On a personal note, before I begin, I want to thank those on both sides of the aisle–Senators who, in difficult days, have been so gracious to a newcomer. Thank you for taking the time, and making the effort, to welcome the newest among you. Through these hours, I have developed a deep respect for my new colleagues, for the Senate as an institution, and for the Constitution that has anchored our Republic for over two hundred years. I thank God for the wisdom of the Framers, and their ability to construct enduring institutions that allow us to confront, peacefully, the question of whether our President should be removed from office. We now come to the conclusion of this Constitutional process, itself an extraordinary example of the rule of law that makes our nation the envy of the world.

The people of Illinois have entrusted me with the duty to uphold the Constitution, a duty I share with all of you. In addition, we share the responsibility of abiding by the separate oath which we took in this proceeding to `do impartial justice according to the Constitution and the laws.’

As a trier of fact and law, I find that the President has committed perjury and obstruction of justice as charged in the two Articles of Impeachment, and that those offenses constitute `high crimes and misdemeanors.’ I will vote for conviction on both counts.

I reach this decision after detailed examination of the evidence presented, the arguments of counsel, Senate precedents, and the impeachment clause of the Constitution.


The initial decision I made was to determine the appropriate burden of proof. Failure to impose a burden of proof on the House Managers would severely weaken the Presidency, a result the Founders feared and sought to avoid. The precedents of the Senate make it clear that there is no single standard that each of us must apply.

The President has argued that we should apply the criminal standard of `proof beyond a reasonable doubt.’ In recent impeachment trials of federal judges, a number of Senators also argued that conviction was only appropriate if the proof met this standard. Some commentators have suggested that Senators could use the preponderance-of-the-evidence standard typically applied in civil cases, or some standard in between.

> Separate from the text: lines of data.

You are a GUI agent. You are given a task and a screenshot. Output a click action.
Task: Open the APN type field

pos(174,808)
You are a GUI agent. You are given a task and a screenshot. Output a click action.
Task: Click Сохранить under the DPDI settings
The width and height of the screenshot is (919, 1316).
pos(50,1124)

I have concluded that, to support a conviction, allegations must be proven by `clear and convincing’ evidence. The criminal standard is not warranted, because the relief in this instance, i.e., the removal of the President, is not punitive, but remedial. In contrast, the civil standard would place the Presidency at too great a risk. The `clear and convincing’ evidence standard strikes a prudent balance, providing sufficient protection for the authority of the Presidency and the expression of popular will represented by the President’s election, while avoiding the risk of a President remaining in office despite clear and convincing evidence of impeachable offenses.


The House has presented clear and convincing evidence that the President committed perjury when he testified before a Federal grand jury on August 17, 1998.

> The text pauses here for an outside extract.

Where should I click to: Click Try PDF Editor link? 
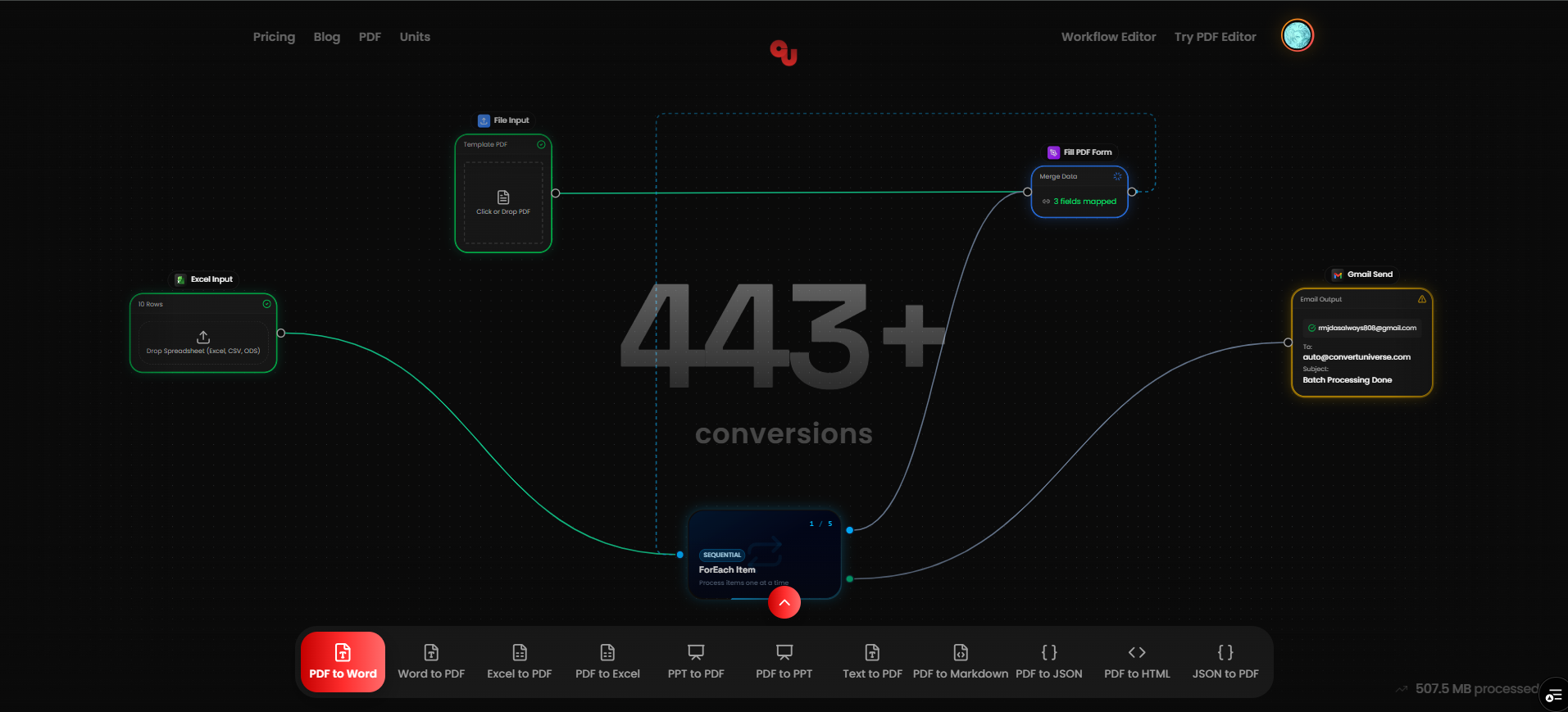[1215, 37]
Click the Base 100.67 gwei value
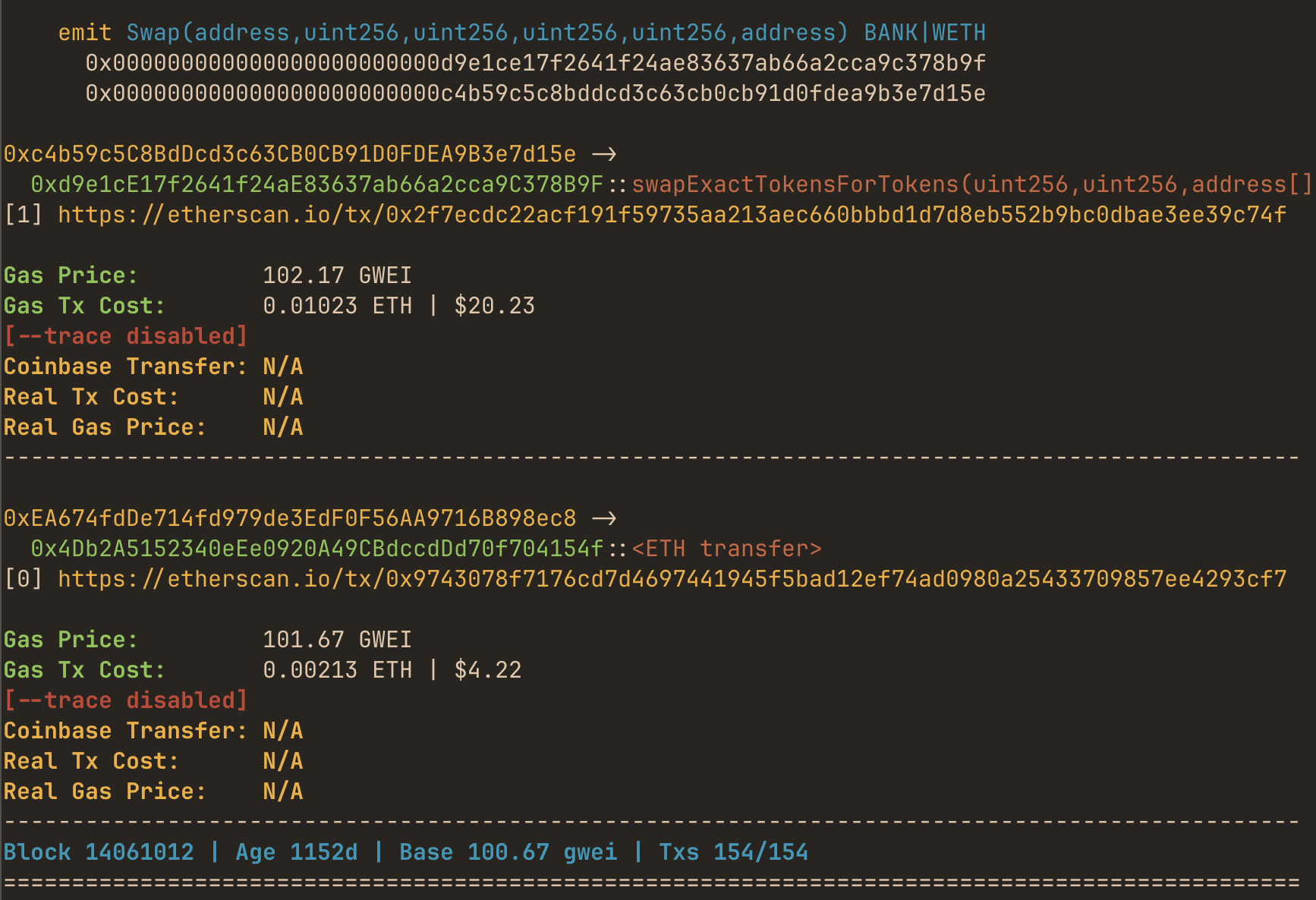Image resolution: width=1316 pixels, height=900 pixels. coord(508,852)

On January 17, 1998, President Clinton testified in a civil deposition in the Jones v. Clinton lawsuit, after the Supreme Court had ruled unanimously that a civil suit against a sitting President could proceed. After the deposition, the Independent Counsel secured the approval of the Attorney General, and the three-judge Federal court which superintends the Independent Counsel law, to expand his jurisdiction to inquire into whether the President testified truthfully in his deposition. On August 17, 1998, the President, as the target of the investigation testified by video to a Federal grand jury in Washington, D.C.

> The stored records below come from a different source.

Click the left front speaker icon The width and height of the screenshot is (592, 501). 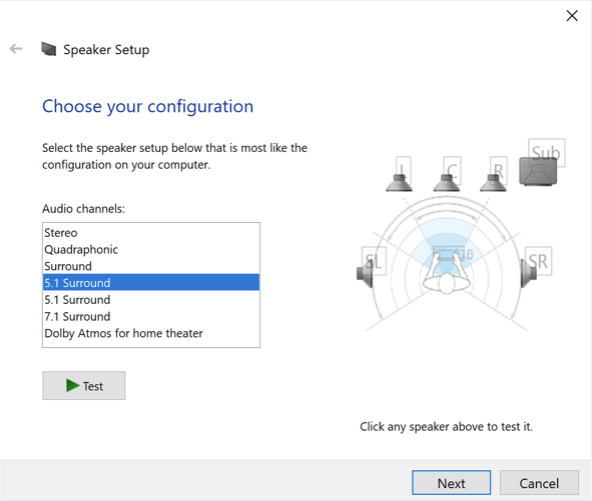click(x=399, y=183)
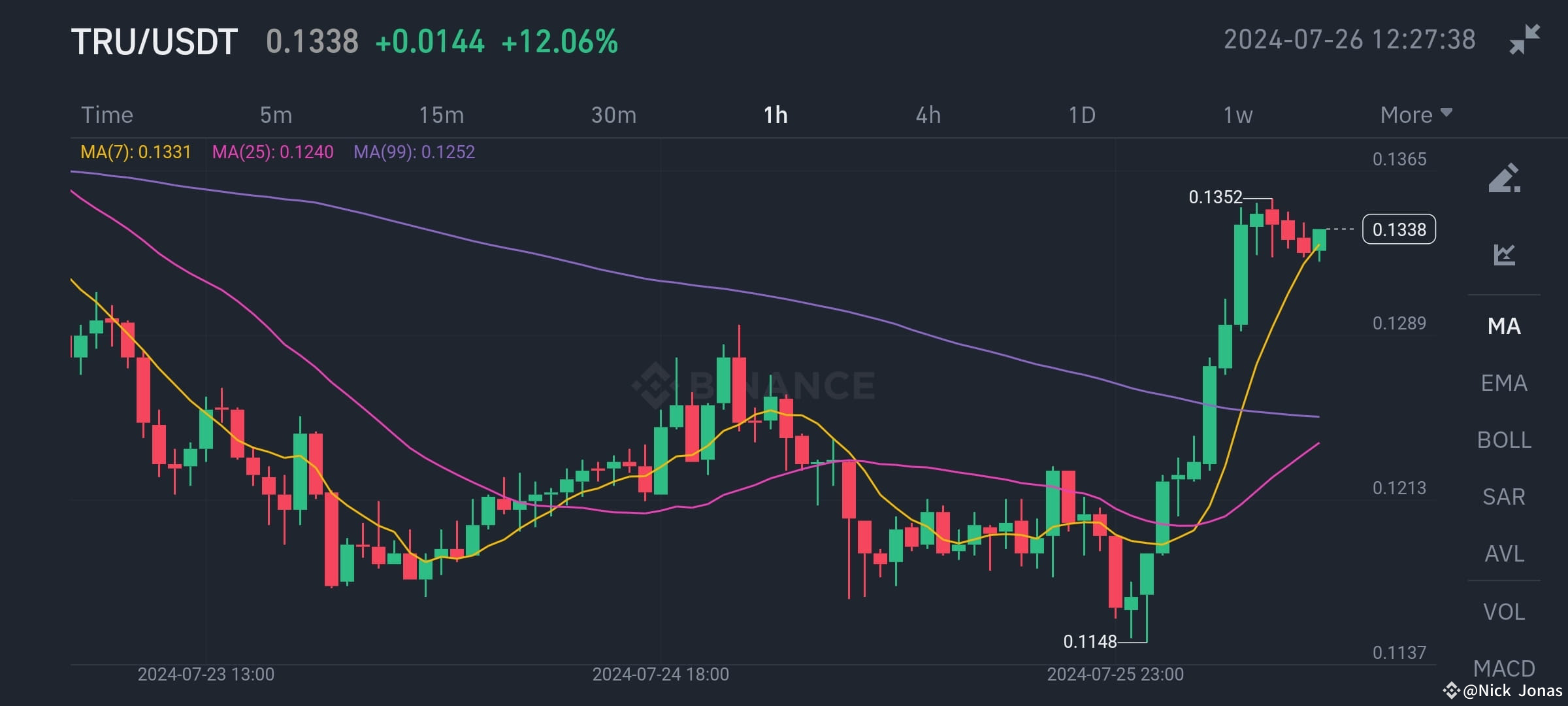This screenshot has height=706, width=1568.
Task: Select the 15m interval
Action: point(442,114)

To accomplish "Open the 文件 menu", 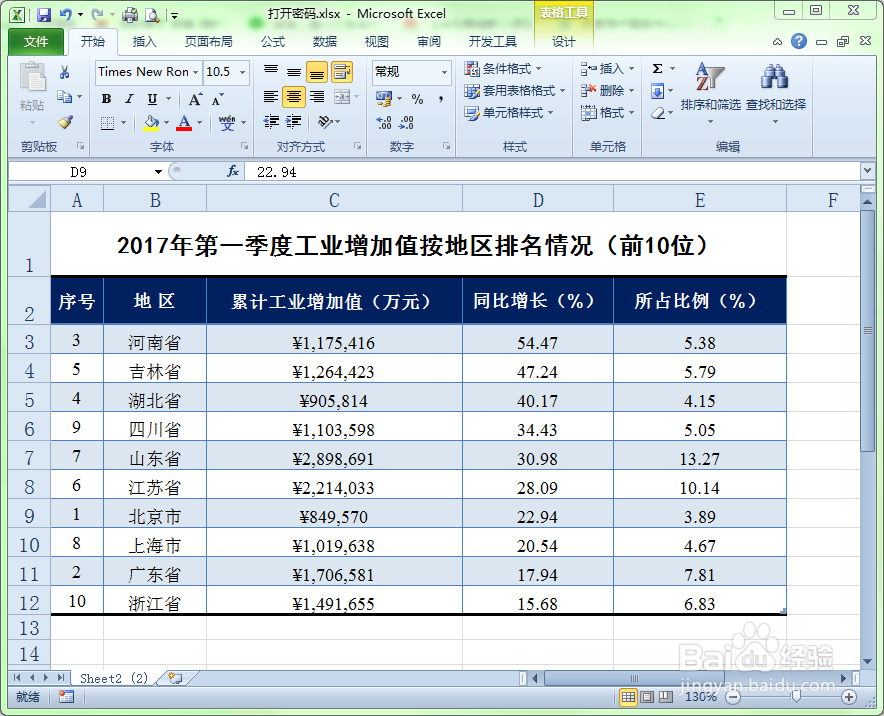I will coord(35,41).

The President’s deposition testimony in the Jones case was false in numerous respects, and his grand jury statements that he had sought to be completely truthful in his deposition testimony cannot be accurate. [Grand Jury Testimony of President Clinton, 8/17/98, H. Doc. 105-311, pp. 458-59] The falsehoods are of such a quantity and kind that a reasonable reading of the evidence suggests the President had to know at the time he gave his deposition in the Jones case that he was not being truthful. His testimony to the grand jury that he intended to be truthful at his deposition is false.

Example: the President had testified in his deposition that he believed that, in the preceding two weeks, no one had reported to him any conversations with Ms. Lewinsky about the Jones suit. [Jones Deposition of President Clinton, 1/17/98, S. Doc. 106-3, Vol. 22, p. 22] In testifying to the grand jury that he was truthful in his deposition, the President reaffirmed this portion of his deposition testimony. [Grand Jury Testimony of President Clinton, 8/17/98, H. Doc. 105-311, p. 458] We know, however, that Vernon Jordan had, within the two weeks prior to the President’s deposition, told the President that Ms. Lewinsky had signed her affidavit. [Deposition Testimony of Vernon Jordan, 2/2/99, 145 Congressional Record S1241 (daily ed. Feb. 4, 1999)] The President’s grand jury testimony was material to the issue of whether the

President had sought to influence the content of Ms. Lewinsky’s affidavit and thereby obstruct justice.

The President again committed perjury before the Federal grand jury when he tried to explain why he made a series of false statements to his secretary, Betty Currie, on two separate occasions. At his deposition, the President was questioned about Ms. Lewinsky. The President attempted to employ Ms. Currie as an alibi witness. In the wake of the deposition, the President asked Ms. Currie to come to the office on a Sunday. Once there, the President asked Ms. Currie a series of leading questions concerning her recollection of events regarding Ms. Lewinsky. [Grand Jury Testimony of Betty Currie, 1/7/98, H. Doc. 105-316, pp. 559-60] A few days later, the President again queried Ms. Currie with leading questions. [Id. at p. 561]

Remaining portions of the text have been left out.